What is the best piece of advice you’ve ever been given?
My old boss at a seafood restaurant used to constantly tell me when things went wrong that “It’s just crabcakes.  You ring them in, we cook them, the guests eat them; everything else is incidental.”  Any time I’m having a bad day, I find myself thinking, “It’s just crabcakes.”

Why do you love working in restaurants? 
I love the stimulation; there’s always something going on or something to do.  I’ve never quite been able to match the sensation of a busy restaurant where a large group of staff are working in unison to make things run smoothly.  I enjoy interacting with guests and the day to day operating of the restaurant, but nothing is quite as fun as the bedlam of a busy happy hour.
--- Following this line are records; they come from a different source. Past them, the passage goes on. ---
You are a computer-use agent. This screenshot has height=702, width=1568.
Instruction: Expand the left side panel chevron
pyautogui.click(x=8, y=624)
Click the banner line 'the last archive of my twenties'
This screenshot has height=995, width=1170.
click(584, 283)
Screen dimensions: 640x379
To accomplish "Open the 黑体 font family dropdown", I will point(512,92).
What profession other than your own would you like to attempt?
I can’t imagine loving a profession more than restaurant work, but I’d like to work in a bakery if I could.  I’ve always enjoyed baking and it seems like the complete opposite of what I do now, I think it’d be an interesting change of pace.
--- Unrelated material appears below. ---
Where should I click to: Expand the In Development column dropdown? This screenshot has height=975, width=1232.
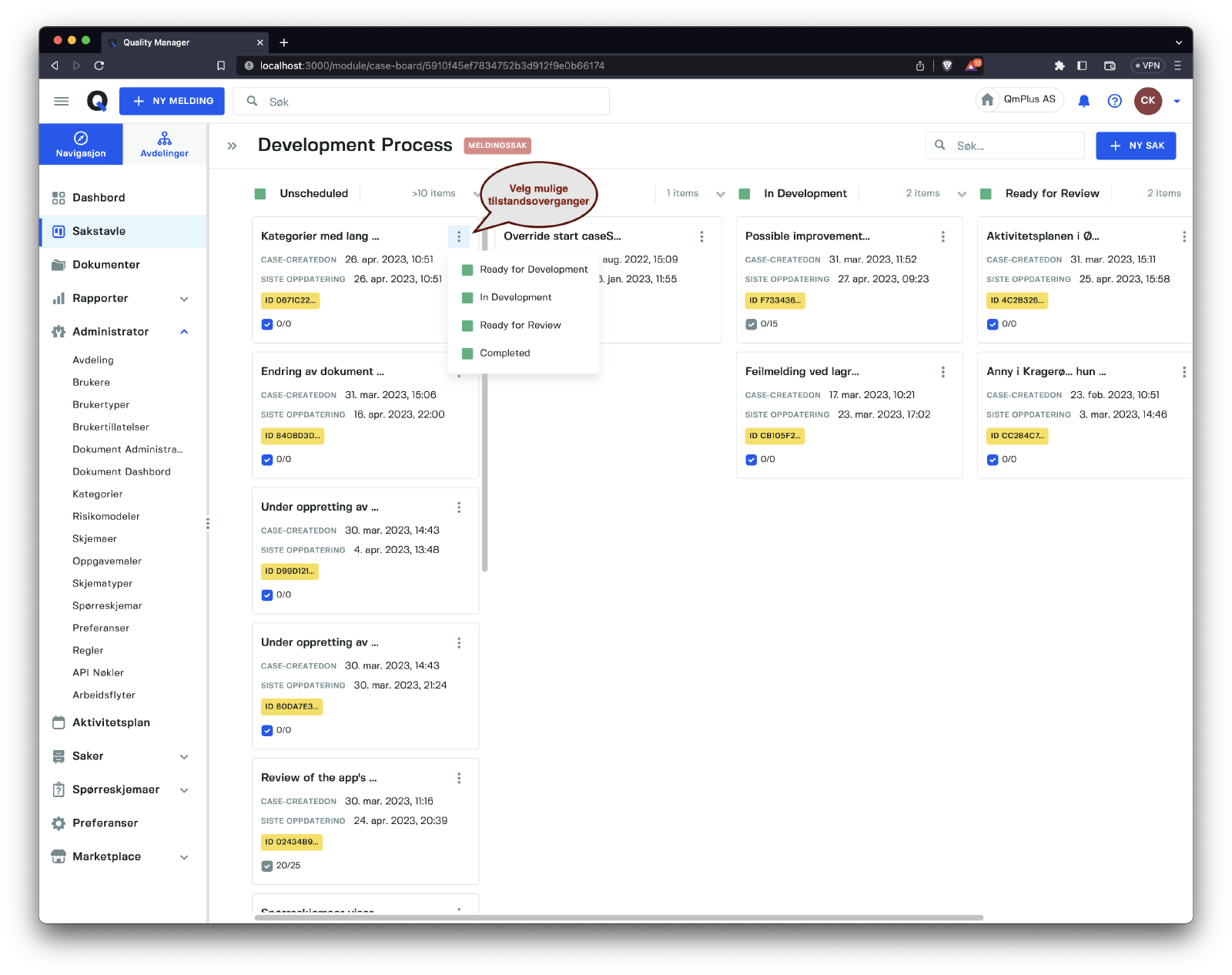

What is your favorite ingredient?
Chartreuse.  Sometimes green and especially yellow, it is my favorite ingredient to add to cocktails.  It has a flavor profile that is impossible to recreate, enough alcohol to add structure, and just enough sugar to not water down a drink.  Whenever I’m stuck on what a cocktail needs, I add Chartreuse.

What insider foodie tip do you have for diners?
Engage your server.  We see the food and drinks every day, get the run down on what we think it is we do best, not what we happen to be featuring at the moment.

You’re hosting a dream dinner party.  What three people would be at your table?
Christina Tosi, owner of Milk Bar.  Her cookbook is one of my favorites and taught me that you can do advanced techniques in a very low tech kitchen.
Jeffrey Morgenthaler, head bartender at Clyde Common in Portland, Oregon.  He literally is the reason I wanted to be a professional bartender and I constantly visit his blog when I need advice.
Danny Meyer, who actually wrote the book on service.  I’ve read Setting the Table at least a dozen times and still find new things to learn from it.

It’s the last meal of your life  - what’s on your plate?
Spaghetti and meatballs. 

What are your pet peeves?
Punctuality, I consider everyone’s time valuable so I don’t like having mine wasted.
Things that are out of place, I take the concept of mis en place very seriously.
Taking eating out too seriously, its supposed to be fun.